The Irish government is to ban the use of wild animals in circuses from next year, with a new regulation that will come into effect on 1 January 2018.

Minister for Agriculture Michael Creed said the ban reflected a "commitment to animal welfare". "The use of wild animals for entertainment purposes in circuses can no longer be permitted," he said.

"This is the general view of the public at large and a position I am happy to endorse."

A statement from his department said the minister acknowledged that circus owners and operators may have "regrets" about the ban.

But it added that the ability of a travelling circus to "provide fully for all the needs of animals such as camels or tigers is no longer a tenable proposition". 'Outdated and abnormal'

The ban has been welcomed by the Irish Society for the Prevention of Cruelty to Animals (ISPCA), which had collected more than 27,600 signatures in support for a change in the law.

"Travelling circuses cannot and will never be able provide a suitable environment for wild animals such as elephants, tigers and lions which have complex physical and psychological welfare needs," said the ISPCA's chief executive, Dr Andrew Kelly.

"Coercing wild animals into doing tricks, which are actually abnormal behaviours for these animals, for human entertainment is outdated and it is right that it is being consigned to the history books where it belongs."

The Scottish government is in the process of introducing similar legislation, which if passed, will be the first of its kind in the UK. The Association of Circus Proprietors warned MSPs that the proposed law could "eventually close your zoos".

However, the Wild Animals in Travelling Circuses (Scotland) Bill passed its first stage through parliament last month.
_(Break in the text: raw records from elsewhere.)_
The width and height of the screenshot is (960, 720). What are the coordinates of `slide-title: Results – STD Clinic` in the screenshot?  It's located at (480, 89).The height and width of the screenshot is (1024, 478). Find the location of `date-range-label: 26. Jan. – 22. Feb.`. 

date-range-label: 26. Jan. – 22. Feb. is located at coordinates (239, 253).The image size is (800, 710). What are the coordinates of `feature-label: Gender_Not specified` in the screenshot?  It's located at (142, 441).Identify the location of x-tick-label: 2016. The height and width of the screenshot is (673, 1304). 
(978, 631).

In 2014, Northern Ireland's then Agriculture Minister, Sinn Féin Michelle O'Neill, told the Stormont Assembly that there were no circuses based north of the Irish border, but there were some that travelled from "the 26 counties".

"It is important that we work together to agree a protocol, and have a clear protocol in place," Mrs O'Neill said at the time. On Thursday, the Irish minister said he was allowing "a modest lead in period" to allow circus staff for make alternative arrangements for their existing wild animals.

"While the retirement of the small numbers of wild animals in Irish circuses might seem like a loss. I am confident that this move will do more to secure the future of the circus community.

"Coming in line with modern welfare standards will mean that greater numbers of the public will be more comfortable with going to the circus."

The regulation was signed by Mr Creed on Thursday, under the provisions of the Animal Health and Welfare Act 2013. The 2013 act was a major piece of legislation that replaced laws spanning more then a century, including the pre-partition 1911 Protection of Animals Act.